- EXERCISE INSTRUCTIONS -
(1) Name every person mentioned by name in the Khmer Rouge text.
(2) Reproduce a passage from the Khmer Rouge text, starting with "For more than" and going on through "on June 19th.".
(3) According to the Khmer Rouge text, on what date did Ta Mok capture Pol Pot?

Cambodia - Khmer Rouge politics

Описание к видео Cambodia - Khmer Rouge politics

(9 Mar 1998) T/I: 10:15:21 GS 10:24:09 (13/03/1998)


For more than three decades, Pol Pot ruthlessly controlled the Khmer Rouge. He is most notoriously known for his reign of terror in the 1970s during which more than one million Cambodians were executed, tortured or starved to death.
Since his overthrow in June 1997, the Khmer Rouge's new leadership has tried to distance itself from Pol Pot's brutality. Ta Mok, the Khmer Rouge commander who ousted Pol Pot, says "Pol Pot is now in prison. He knows himself he has committed big faults."
Pol Pot's ouster was prompted by the June 10th murder of his long-time comrade-in-arms Son Sen and 14 of Son Sen's family members, including grandchildren. Ta Mok considers those killings one of Pol Pot's most serious crimes along with "killing Khmer Rouge cadres in the past, many
of them." Mok was also on Pol Pot's death list but he escaped and captured his long-time leader on June 19th.

- RECORDED DATA -
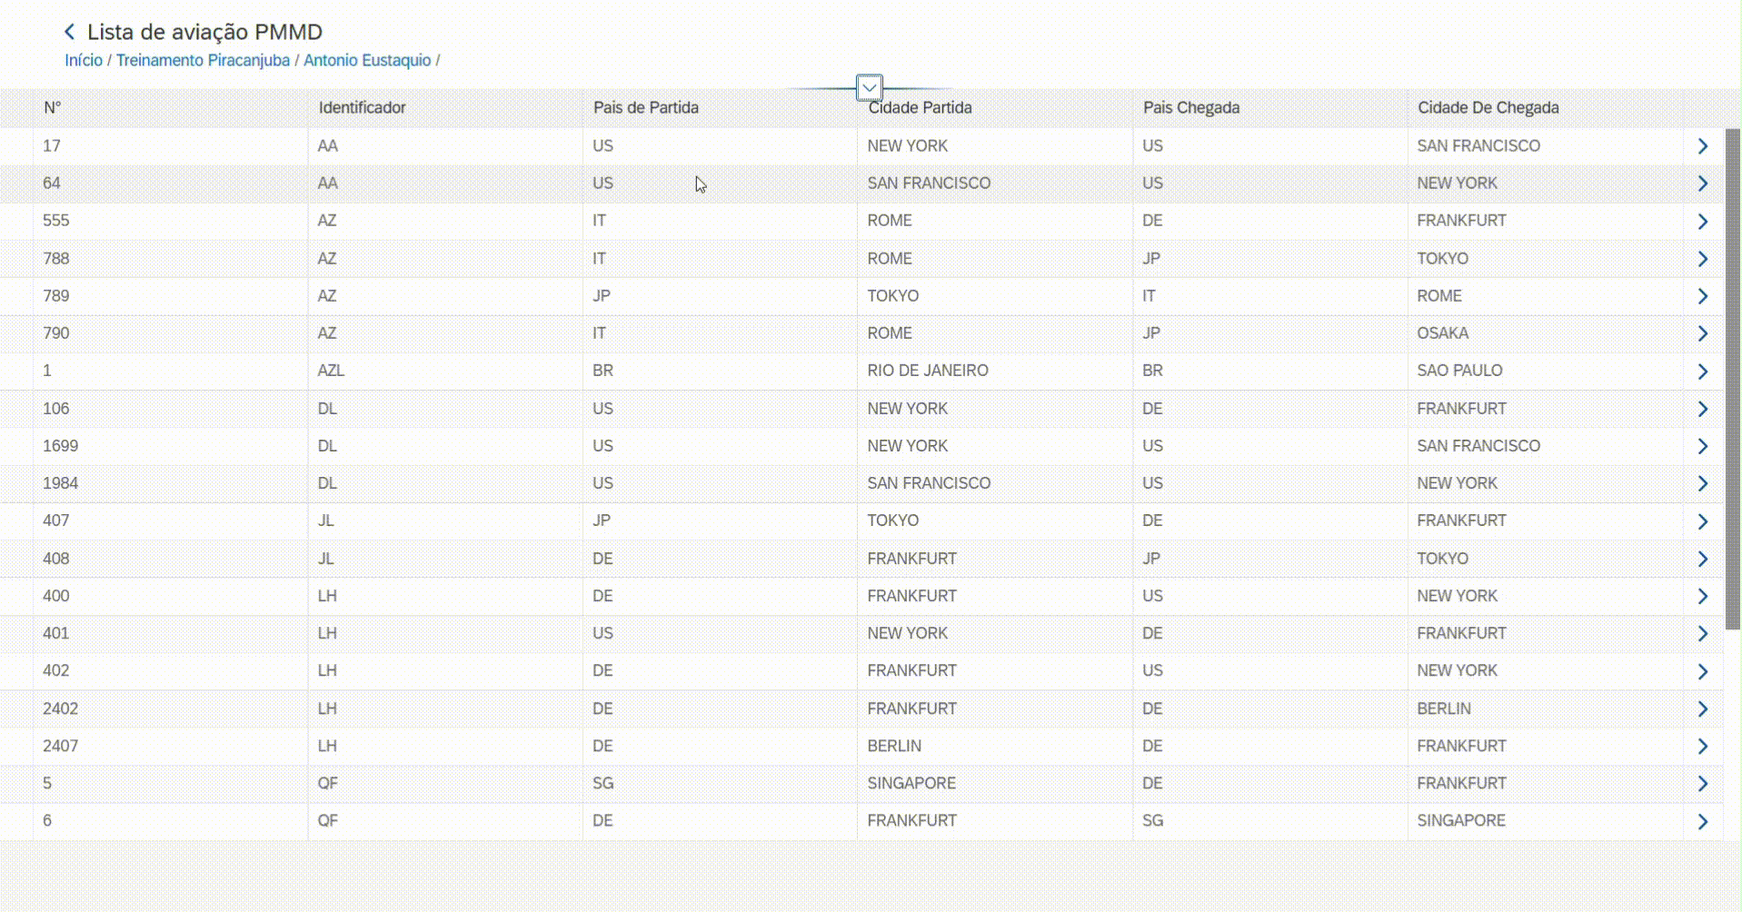Open arrow for flight 2402 to Berlin
1742x912 pixels.
tap(1702, 709)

- SOLUTIONS BY TASK -
(1) Pol Pot, Ta Mok, Son Sen

(2)
For more than three decades, Pol Pot ruthlessly controlled the Khmer Rouge. He is most notoriously known for his reign of terror in the 1970s during which more than one million Cambodians were executed, tortured or starved to death.
Since his overthrow in June 1997, the Khmer Rouge's new leadership has tried to distance itself from Pol Pot's brutality. Ta Mok, the Khmer Rouge commander who ousted Pol Pot, says "Pol Pot is now in prison. He knows himself he has committed big faults."
Pol Pot's ouster was prompted by the June 10th murder of his long-time comrade-in-arms Son Sen and 14 of Son Sen's family members, including grandchildren. Ta Mok considers those killings one of Pol Pot's most serious crimes along with "killing Khmer Rouge cadres in the past, many
of them." Mok was also on Pol Pot's death list but he escaped and captured his long-time leader on June 19th.

(3) June 19th